Moving forward, I would still be watching two big-name players closely in New Orleans. The immediate one is guard Jahri Evans, who has an $11 million cap hit. The second name is Drew Brees, not so much this year but in 2016. Brees will enter the final year of his contract in 2016 with a $27.6 million cap number. Brees will be 37. If the two sides cannot agree on a new deal by next year, I would anticipate that the Saints will be very open to trading Brees, who would likely still hold great value even in his late-30s. That would completely close the chapter on this era of Saints football, but it’s a move they should consider if it gets them the assets needed to turn over the organization. They won’t receive anything if they let him walk away.
The MMQB: You’ve been a cap-watcher for a while. What team, or which GM, handles the cap the best?
Fitzgerald: If I had to narrow my choices down to two teams I would select the 49ers and the Patriots. The 49ers I appreciate because everything is done on their terms. Almost every player on that team, even the stars, has large amounts of money tied into being healthy and productive, which is not common in the NFL. For instance last year Navorro Bowman missed out on $750,000 in salary because he was hurt.

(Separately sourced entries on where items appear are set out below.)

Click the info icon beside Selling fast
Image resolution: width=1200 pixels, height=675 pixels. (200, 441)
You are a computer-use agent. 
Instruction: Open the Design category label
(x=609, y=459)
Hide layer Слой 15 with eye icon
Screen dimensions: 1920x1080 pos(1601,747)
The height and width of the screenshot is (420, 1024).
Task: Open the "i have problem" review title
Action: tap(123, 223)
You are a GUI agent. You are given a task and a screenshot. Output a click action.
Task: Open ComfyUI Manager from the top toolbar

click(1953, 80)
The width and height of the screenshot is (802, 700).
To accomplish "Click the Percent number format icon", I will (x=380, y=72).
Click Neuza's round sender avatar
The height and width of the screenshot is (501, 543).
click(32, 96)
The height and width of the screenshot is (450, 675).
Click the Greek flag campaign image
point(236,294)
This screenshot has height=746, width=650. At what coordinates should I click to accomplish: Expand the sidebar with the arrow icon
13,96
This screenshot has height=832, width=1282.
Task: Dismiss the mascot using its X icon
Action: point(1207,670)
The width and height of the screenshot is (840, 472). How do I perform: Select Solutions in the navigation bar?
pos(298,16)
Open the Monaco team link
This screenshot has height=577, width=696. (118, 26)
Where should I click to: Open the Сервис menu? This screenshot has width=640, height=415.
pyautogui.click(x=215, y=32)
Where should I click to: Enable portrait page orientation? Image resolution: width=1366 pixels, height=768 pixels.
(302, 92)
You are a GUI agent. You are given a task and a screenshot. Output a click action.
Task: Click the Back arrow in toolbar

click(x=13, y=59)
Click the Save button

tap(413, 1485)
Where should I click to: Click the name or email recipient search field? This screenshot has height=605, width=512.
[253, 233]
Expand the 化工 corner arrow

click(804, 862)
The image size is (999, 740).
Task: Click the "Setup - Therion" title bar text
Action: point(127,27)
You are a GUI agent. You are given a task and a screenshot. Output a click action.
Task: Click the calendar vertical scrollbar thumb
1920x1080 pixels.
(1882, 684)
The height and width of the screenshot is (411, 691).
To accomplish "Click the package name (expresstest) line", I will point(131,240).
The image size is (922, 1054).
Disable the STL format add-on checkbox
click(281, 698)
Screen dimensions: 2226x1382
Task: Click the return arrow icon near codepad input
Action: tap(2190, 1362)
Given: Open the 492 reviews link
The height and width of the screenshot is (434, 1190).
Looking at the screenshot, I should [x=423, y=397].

But if there is one team that stands out head and shoulders above anyone else it’s New England. To have the kind of success that they have had in a salary cap era of football is incredible. While everyone deals in two- and three-year windows, this team operates in decades. What sets New England apart isn’t so much the financial acumen (the Patriots have had more than their fair share of bad deals), but their steadfast approach to valuation of a player. They don’t waver or allow themselves to be taken advantage of. They are cold as ice when it comes to their players. It goes back years, to the team cutting Lawyer Milloy on the eve of the season. No player is bigger than the organization. Whether it was Wes Welker, Randy Moss, Richard Seymour, Logan Mankins, Mike Vrabel, Deion Branch or a number of other players, the team either turned the players into draft picks or walked away without getting stuck in a bad contract. Just the fact that they would approach Tom Brady about accepting a contract that would pay him in the ballpark of $10 million a year is something to appreciate. The Patriots can also be very quietly generous with their players to build that trust with a player who performs. Last season the team reworked the contract of Sebastian Vollmer to give him a better chance of earning incentives in his contract that he missed the year before because of injury. Often they give even their practice squad players a boost in salary at the end of the year. When the time comes to ask players for a pay cut later on, I am sure that these things are remembered. They play a different game than anyone else in the NFL.